# Opinions on Panguitch Lake LE elk?



## blazingsaddle (Mar 11, 2008)

I can find very little info on this unit from people. I have read what some mags say about it, and I'm trying to figure out this upcoming year by doing as much homework as I can. Anyone here have any insight of average quality, terrane, access, ect? I myself have never been there.
How would you rate the unit as a whole with some of the other units? Is it comparible to any others?
:?: 
:?: 
:?: 
Thanks


----------



## proutdoors (Sep 24, 2007)

Panguitch Lake is a 'mid-tier' unit as far as 'quality' goes. It has produced a few 400 class bulls in the past 5 years, but on average I would say a 330 class bull in the norm for the rifle hunt and less than that for muzzy/archery seasons. There is some excellent 'elk country' on this unit and the ability to get away from the crowds is there for those willing to put a little effort into it. I would rank it higher than Manti/Wasatch but MUCH lower than San Juan/Pahvant. I would say it is close to the Book Cliffs as far as 'quality' and ability to get away from the crowds.


----------



## neverdrawn (Jan 3, 2009)

I've had the opportunity to hunt the past two years with friends and family who had tags. 2007 was a two friends with archery tags and 2008 was family with a rifle tag. It seemed the bulls had a little better growth in 07 but we had a great time both years seeing many elk. the archery hunt provided one bull in the 300 inch range and the rifle with a bull 325. We were perhaps a little too selective at the beginning of the rifle hunt and passed on some 340-350 bulls then paniced a little toward the end of the hunt but all in all it was a great experience. Not to mention the opportunity to fish panguitch lake in the middle of the day is almost reason enough to put in for the permit. Beautiful country with a ton of divirsity. For an enjoyable hunt I would definatley recommend it but if your strictly after a trophy perhaps monroe or pahvant would be a better choice.


----------



## proutdoors (Sep 24, 2007)

neverdrawn said:


> For an enjoyable hunt I would definatley recommend it but if your strictly after a trophy perhaps monroe or pahvant would be a better choice.
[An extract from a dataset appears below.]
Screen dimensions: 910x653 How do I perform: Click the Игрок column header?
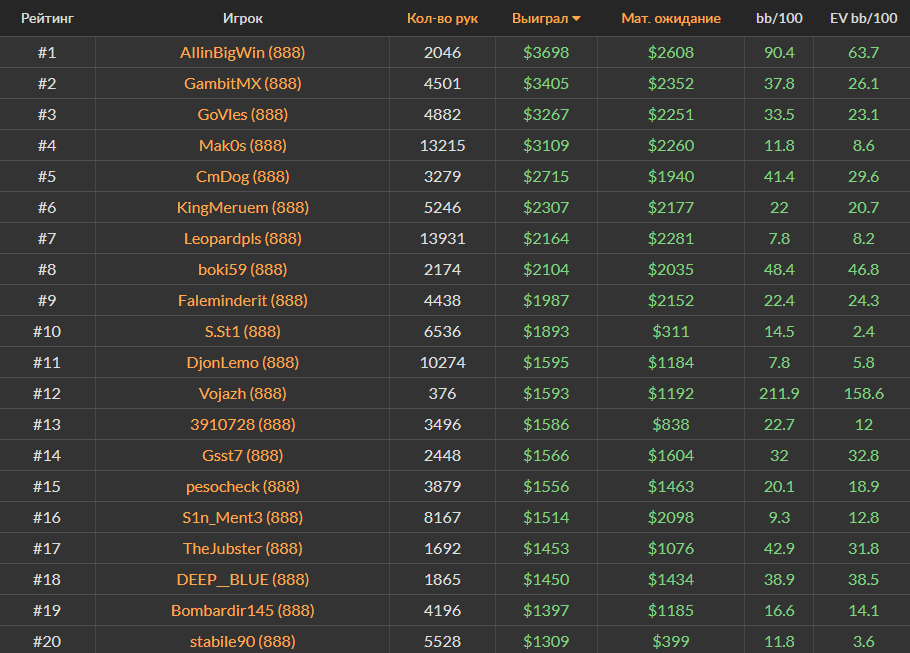pyautogui.click(x=243, y=18)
I would take a Panguitch Lake tag OVER a Monroe tag even for trophy class animals.

FWIW here is my Top Five units based on 'quality' and my Bottom Five based on 'quality':

*Top Five*
1]San Juan
2]Beaver
3]Pahvant
4]Boulder
5]SW Desert

*Bottom Five*
1]Filmore Oak Creek
2]Three Corners
3]Diamond Mountain
4]North Cache
5]Paunsagaunt
The other LE units I consider "mid-tier" units.

My list for units I consider the best/worst for overall 'quality' hunting experience is different than my 'quality' of animal list. 8)


----------



## chuckler (Sep 30, 2007)

Not to sway popular opinion, but let's watch Monroe go thru the roof in terms of points needed. The unit deserves all the attention it's gotten. After all, who's kidding who--the genetics are there. We need point magnents by Golly!!!! Maybe even the mangament. Possibly even the guides!.....let's watch the tag prices continue to outpace inflation by at least 20:1.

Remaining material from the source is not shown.